What are the lines from the one with "Task: Open the AI Analysis button" through the end of the records below, written out exactly and without the pictures?

═══ Data for this exercise ═══

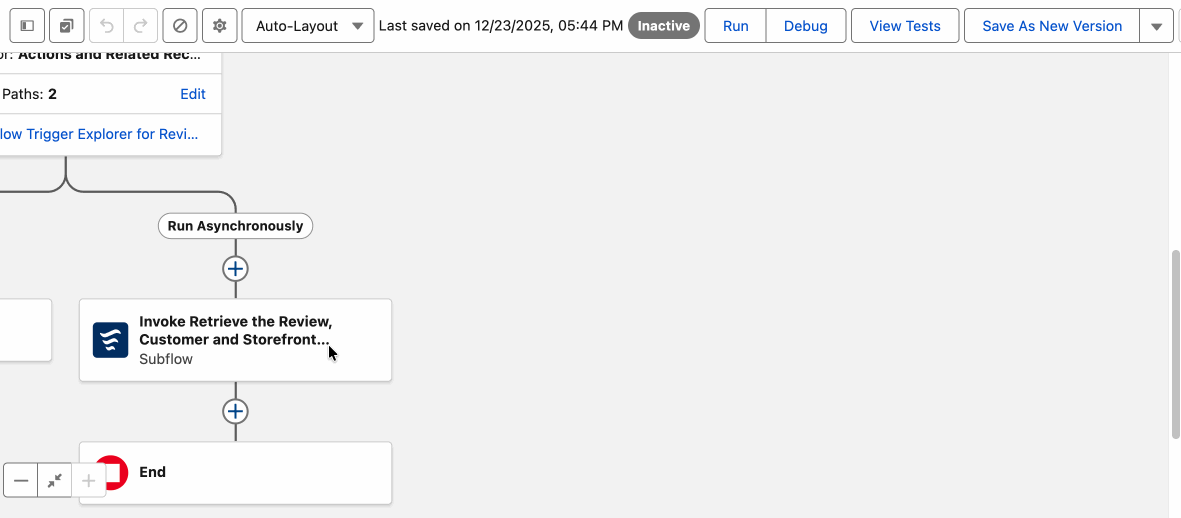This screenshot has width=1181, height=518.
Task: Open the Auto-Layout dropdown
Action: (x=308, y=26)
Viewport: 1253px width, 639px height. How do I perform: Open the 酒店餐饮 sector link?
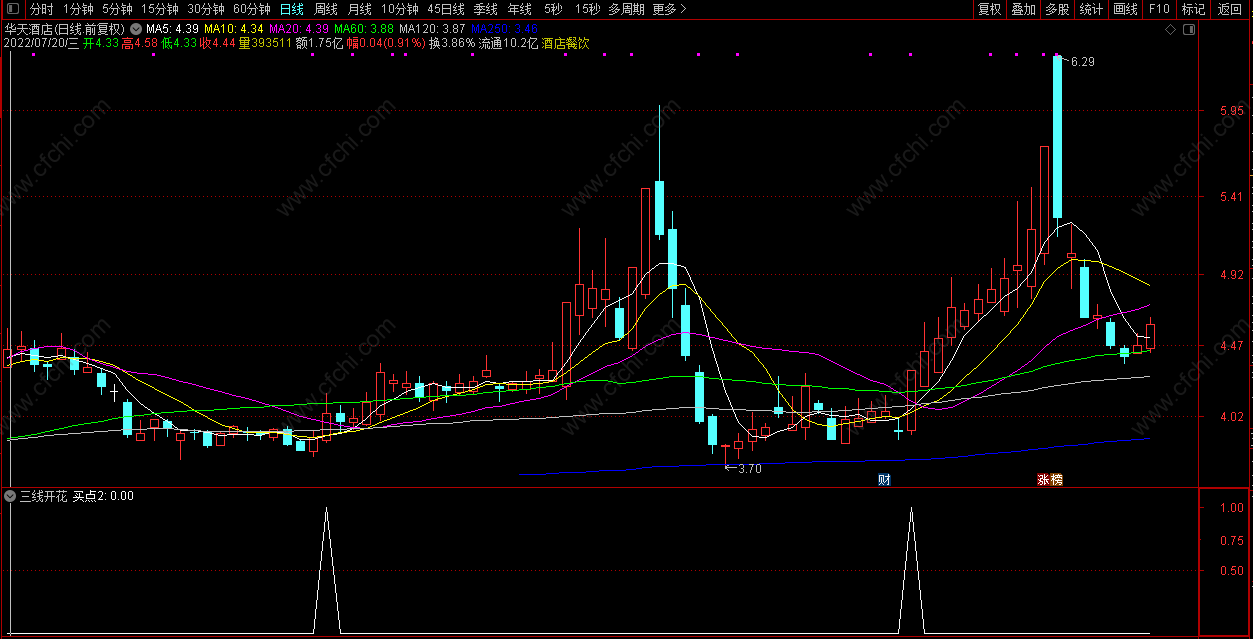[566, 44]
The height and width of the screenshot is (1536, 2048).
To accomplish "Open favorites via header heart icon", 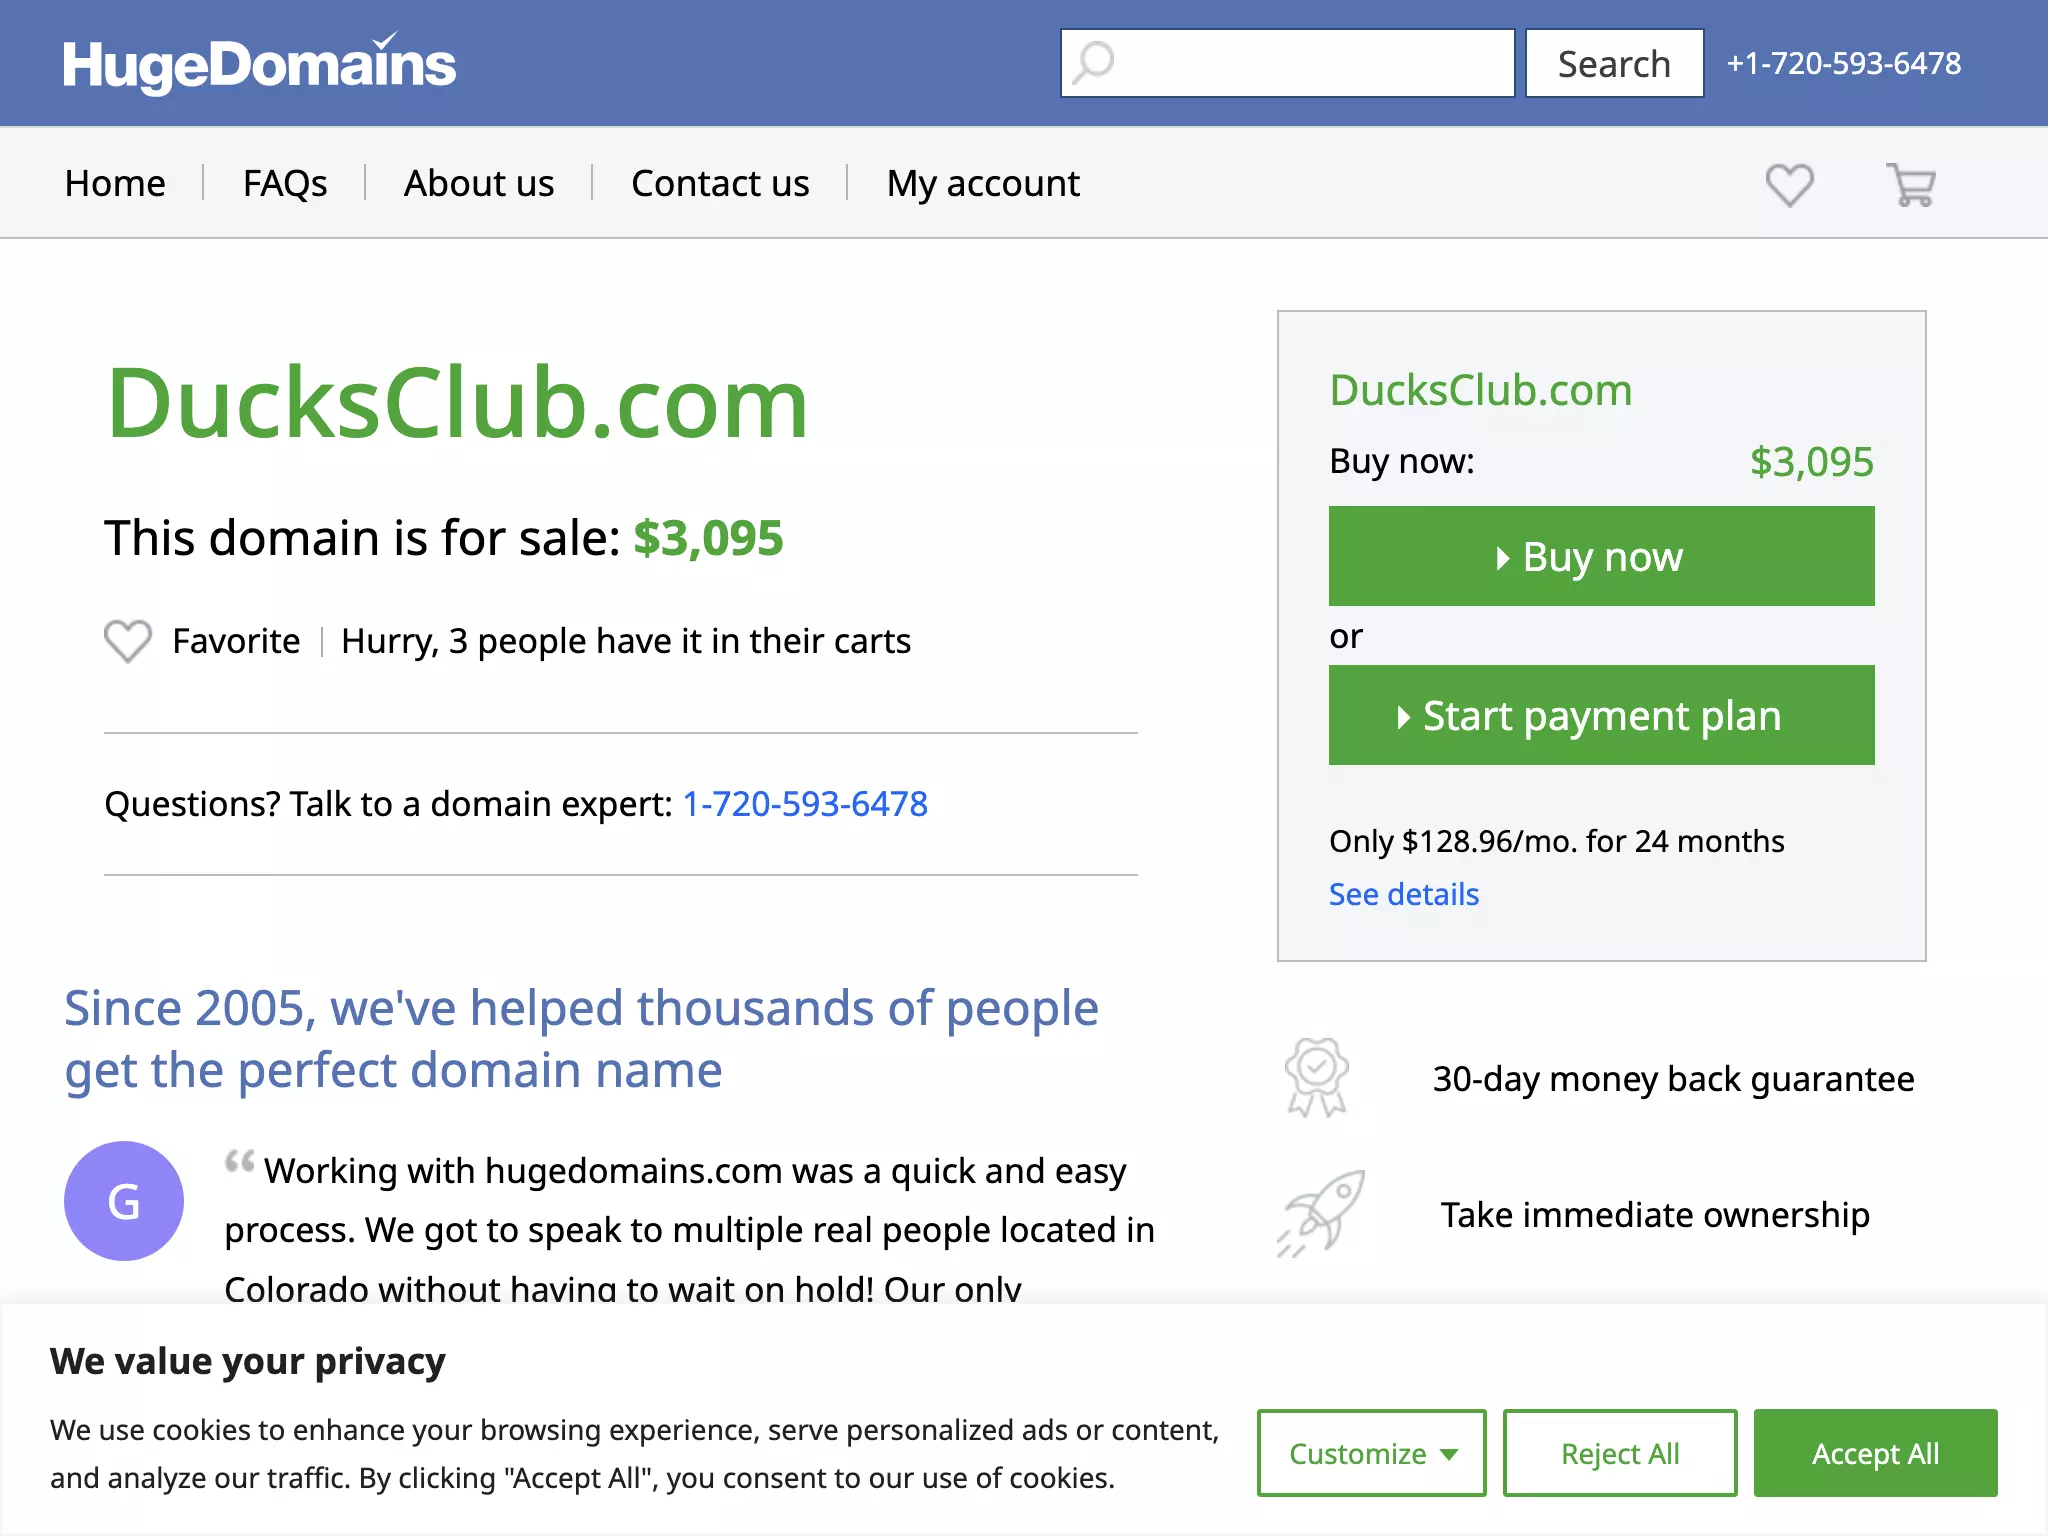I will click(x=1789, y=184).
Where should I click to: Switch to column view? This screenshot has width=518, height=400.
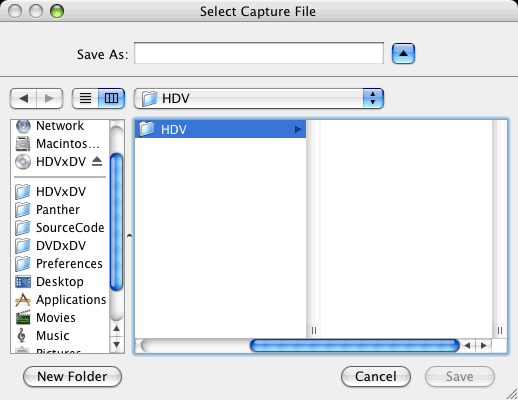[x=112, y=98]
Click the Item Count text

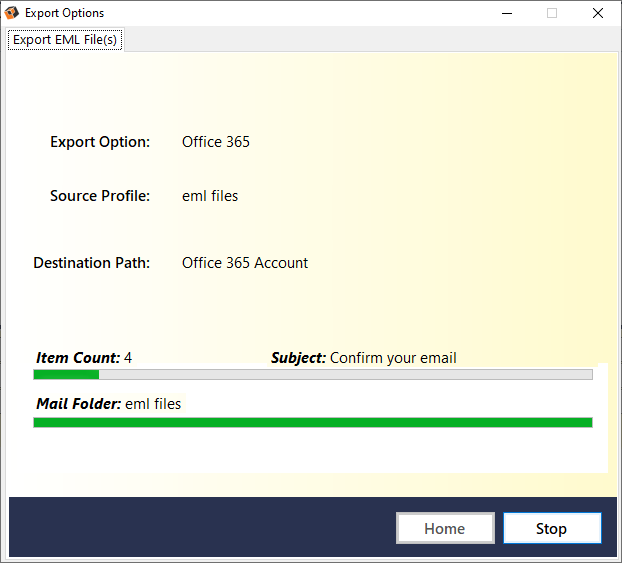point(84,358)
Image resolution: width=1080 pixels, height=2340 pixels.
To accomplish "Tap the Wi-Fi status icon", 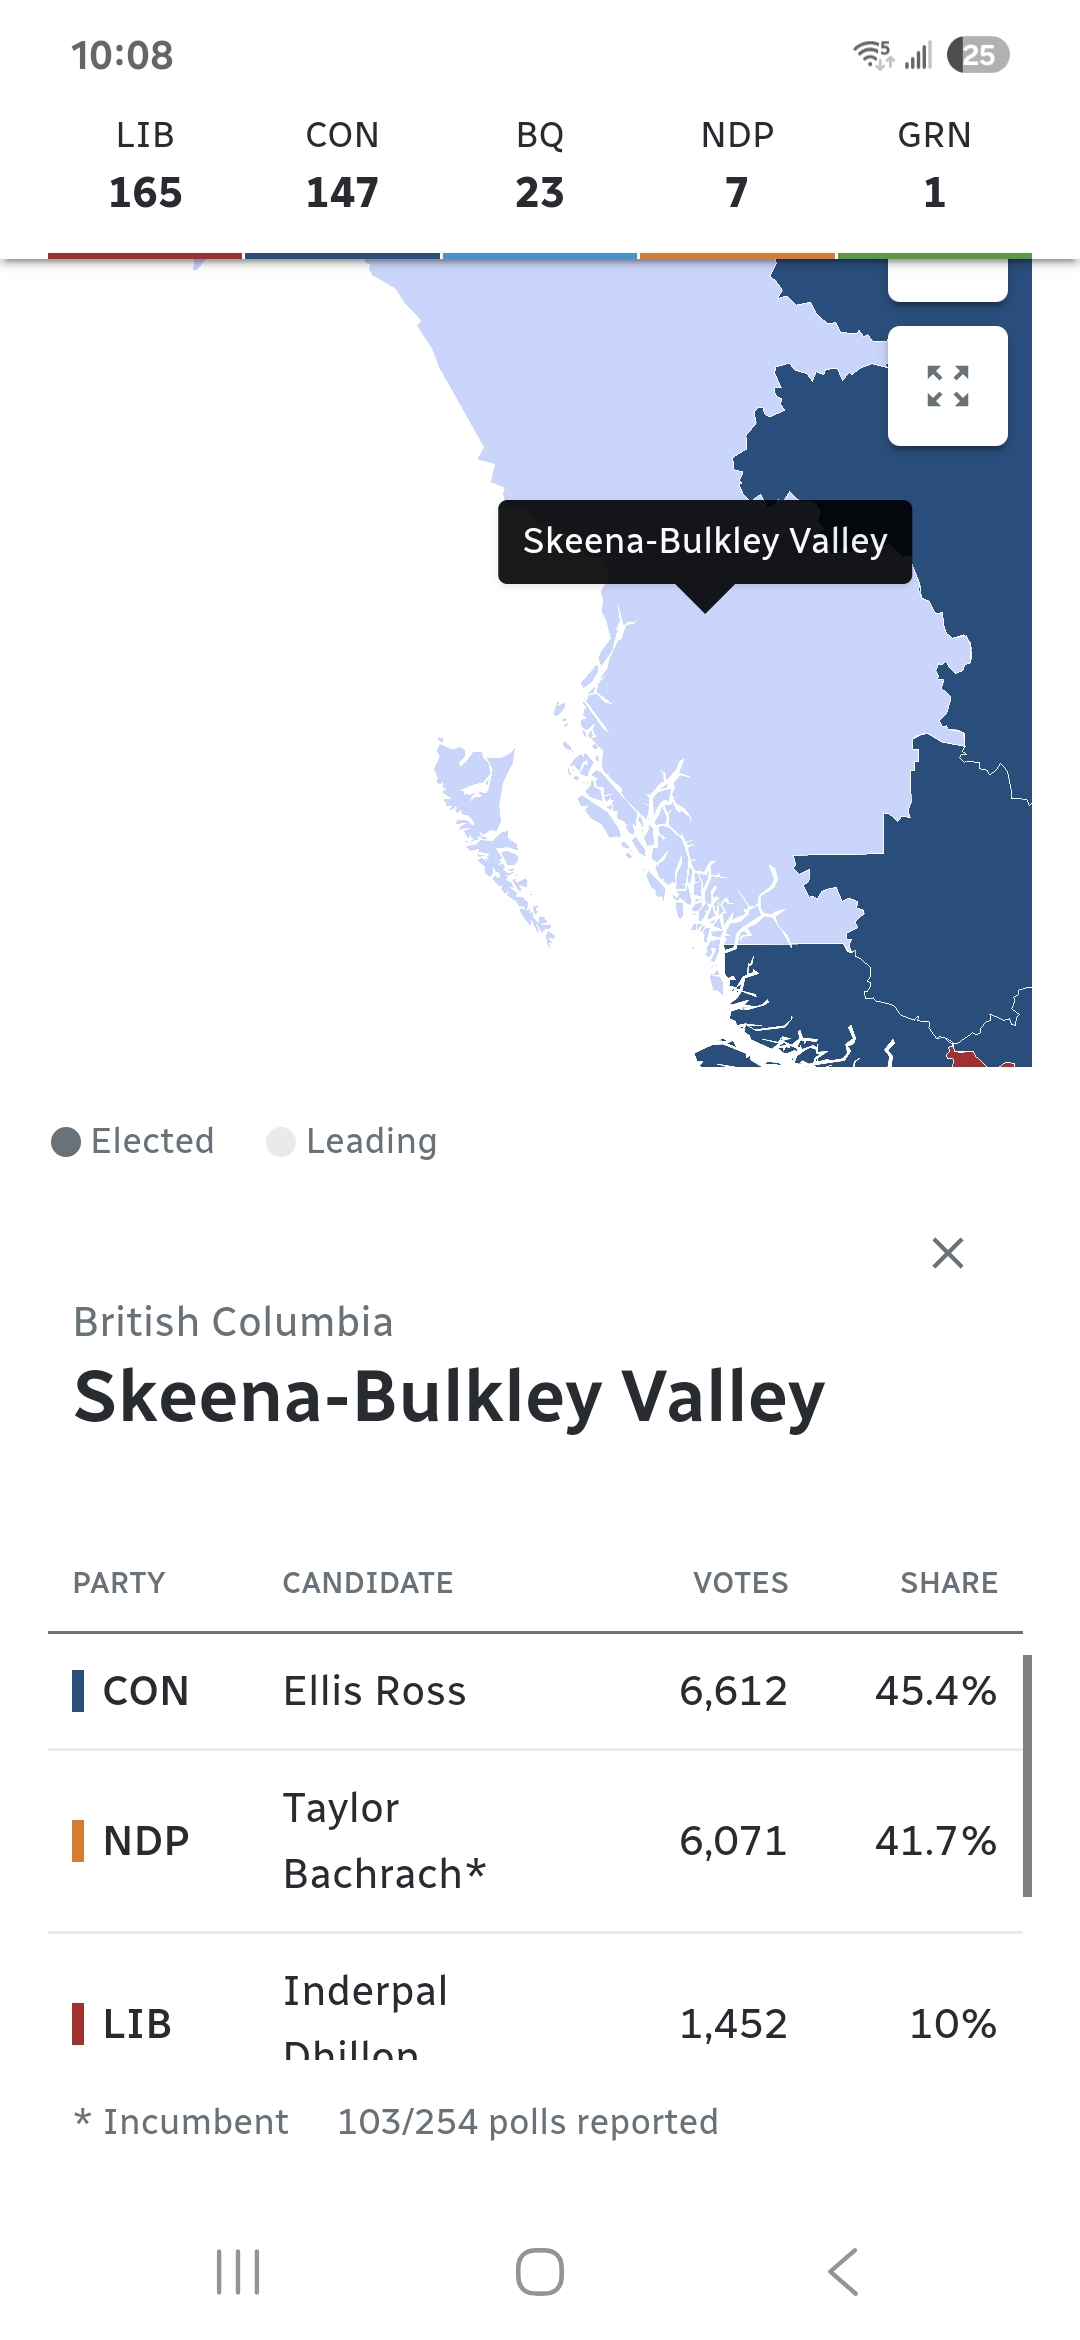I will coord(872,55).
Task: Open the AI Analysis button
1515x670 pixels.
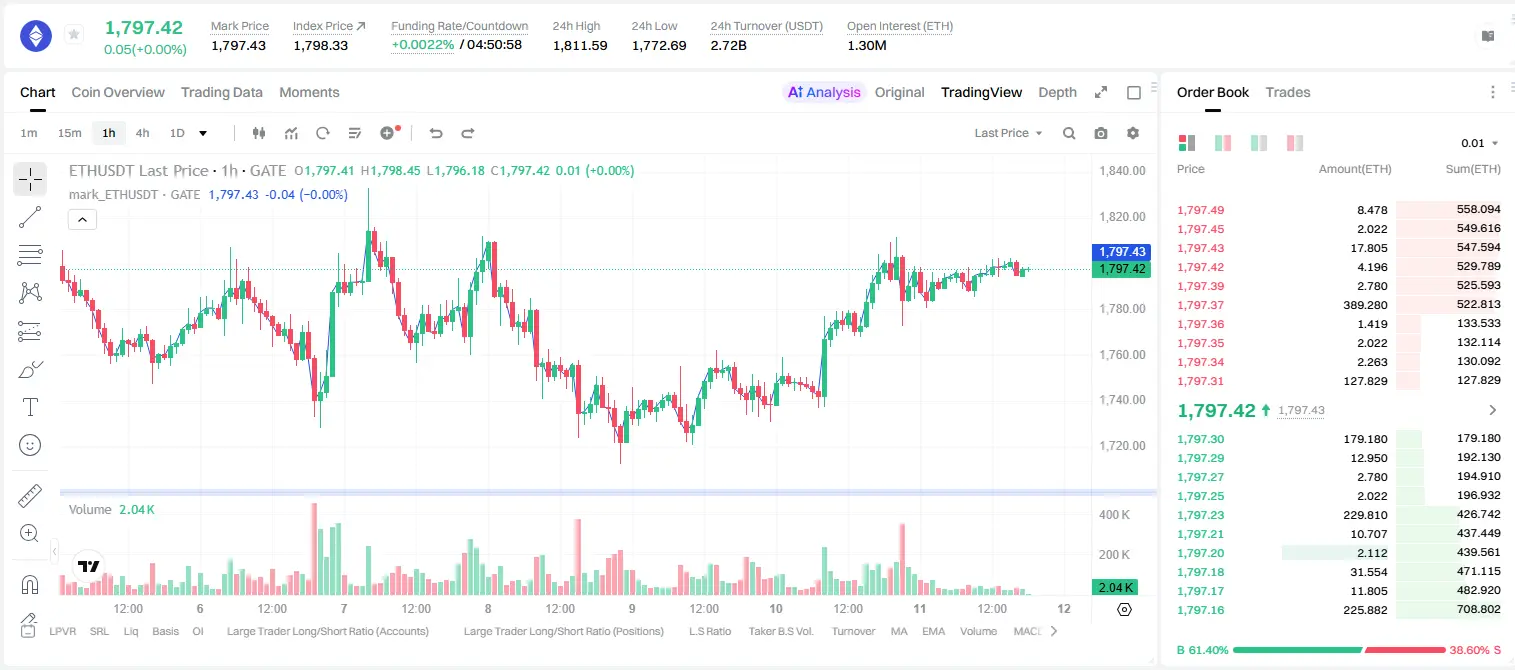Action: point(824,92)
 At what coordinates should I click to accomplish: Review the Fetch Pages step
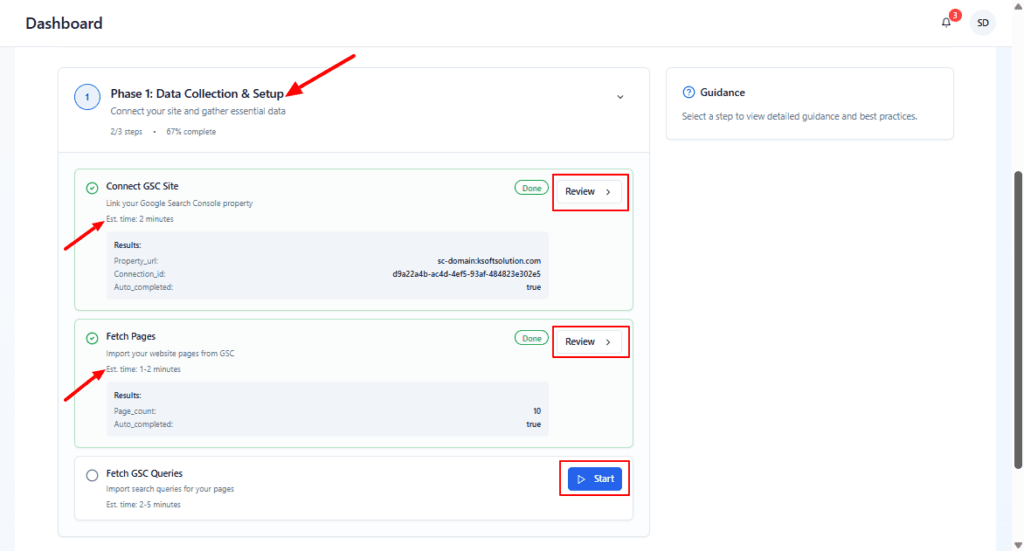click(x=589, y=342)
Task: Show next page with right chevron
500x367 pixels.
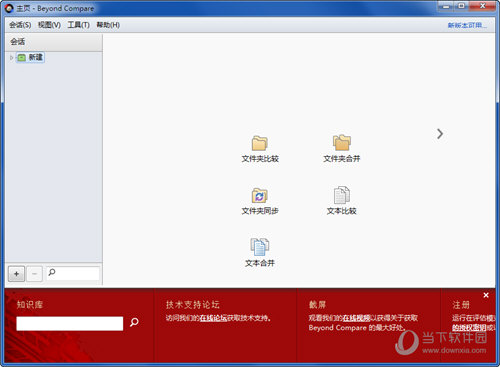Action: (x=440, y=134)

═══

» Answer for this exercise
Task: Open the AI Analysis button
1515x670 pixels.
Action: point(824,92)
 At what coordinates should I click to accomplish: Review the Fetch Pages step
click(x=589, y=342)
Task: Show next page with right chevron
500x367 pixels.
Action: (x=440, y=134)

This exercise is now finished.